Karina Dotto tiene 48 años, es profesora de literatura y hace 10 años fundó Caballos de Quilmes, una organización sin fines de lucro que se dedica a rescatar, curar y rehabilitar caballos de carro
La ley 14.346 establece penas de hasta un año para quien maltrate o haga “víctimas de actos de crueldad” a los animales. En la práctica, es bastante distinto. Según la fundación proteccionista Caballos de Quilmes, en esa ciudad muere un caballo de carro cada 8 horas.
Un tatuaje en el tobillo Karina Dotto (48, profesora de literatura) reza “hasta que el último caballo sea desatado del carro”. Es el lema de la ONG que ella fundó hace diez años y está impreso en las remeras que usan los voluntarios para trabajar, junto con una palabra que se repite todo el tiempo: empatía. Para ellos, la lucha contra la explotación animal y en este caso, la tracción a sangre, es una simple cuestión de empatía.
“¡Bienvenida al paraíso!”, me dicen cuando llego al refugio. Y así se siente. Es un campo escondido y rodeado de arboledas y fardos, donde el aroma a bosta, pasto mojado y viruta contrastan con la cercana realidad de la ciudad de Quilmes. ¿La dirección? Es secreta, y así deberá mantenerse. Las voluntarias de la fundación llevan años siendo amenazadas por grupos de carreros que se oponen a quedarse sin sus “herramientas de trabajo”.
Parece mentira que esa misma joven preside hoy una organización que, hasta ahora, lleva 580 caballos rescatados de la tracción a sangre. Dentro del inmenso predio hay un hospital veterinario, un quirófano en construcción, un establo, una sección de doma natural y hasta una pequeña casa para los voluntarios, en su mayoría mujeres, que se quedan a dormir. De todas formas, Karina no está sola.
Además de los veterinarios pagos, son 17 los voluntarios que trabajan de forma estable todas las semanas para que el refugio siga en funcionamiento. Entre ellos está Romina, quien se rehúsa a salir en fotos, pero que hace 48 horas está trabajando sin dormir. Su energía está intacta: se mueve grácilmente por los establos para limpiar, darle de comer a los caballos, vigilar sus signos vitales y medicarlos según las instrucciones de los profesionales.
No es la única apasionada. Betina es la tesorera de la fundación, y el motor esencial que la impulsa. Hay 150 caballos actualmente en el refugio y ella conoce los nombres (y las historias) de cada uno de ellos. Los besa, abraza y les habla como si fueran íntimos amigos.
Su favorito es Basilio, un caballo anciano que peleó 54 días por su vida internado en la UNLP y hoy “disfruta el campo como ninguno”. Según Betina, es fanático de las croquetas de remolacha y las (ocasionales) medialunas que roba de sus cuidadores.

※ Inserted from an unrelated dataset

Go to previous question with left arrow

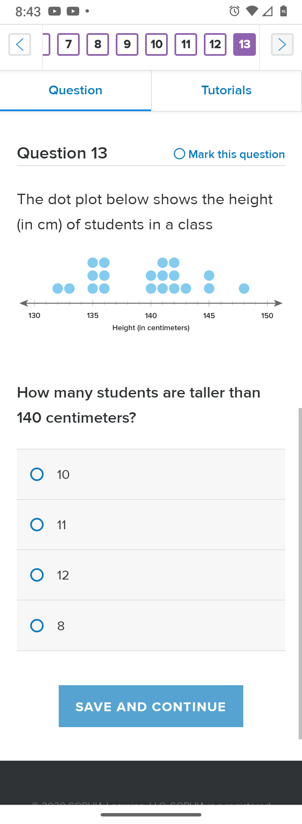tap(20, 44)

La mujer está siempre pendiente de la evolución de los animales y de posibles llamadas de urgencia a medianoche, sin importar el día ni el horario.
“No me imagino una vida con rutina organizada, sin corridas, sin sufrimiento, sin llantos. No me imagino vivir de esa manera. Cada vez que puedo trato de decirle eso a los chicos más jóvenes, que encuentren algo que les apasione. Esas son las vidas realmente bien vividas. Mi único límite es por mi hija”, confiesa.
Los animales llegan en condiciones desconsoladoras: desnutridos, golpeados, quebrados, con heridas a carne viva, ciegos por los latigazos y hasta preñados. Los carreros esperan que las yeguas den a luz para vender al potrillo por Facebook, con carro incluido; listos para trabajar desde el primer minuto que abren sus ojos.
En el establo hay peluches, uno de caballo y otro de oso. “Son para los bebés”, me explica una voluntaria, pero en el refugio no hay ningún niño. Aparentemente a los potrillos les gusta tener juguetes con los que entretenerse, al igual que a los perros, gatos y seres humanos. El contraste con el mundo de afuera se explica solo.
En el santuario intentan devolverles “la dignidad que les fue robada”. No reciben subsidios ni ayudas estatales, pero tampoco lo desean. Se financian principalmente con los contribuyentes que confían en que los fondos van a ser bien utilizados, pero también con sorteos y rifas solidarias. No es fácil: una cirugía puede llegar a costar casi 300 mil pesos.
“Hacemos todo lo humanamente posible para que los caballos reciban la atención que tienen que tener. Además se dejan muchas horas acá. Son 12, 14 o 16 horas que estás sin cerrar los ojos. Las guardias son circulares y de tres turnos; mañana, tarde y noche. Entonces van rotando porque uno tiene su trabajo también”, explica Karina, que suele quedarse a dormir cuando hace las guardias.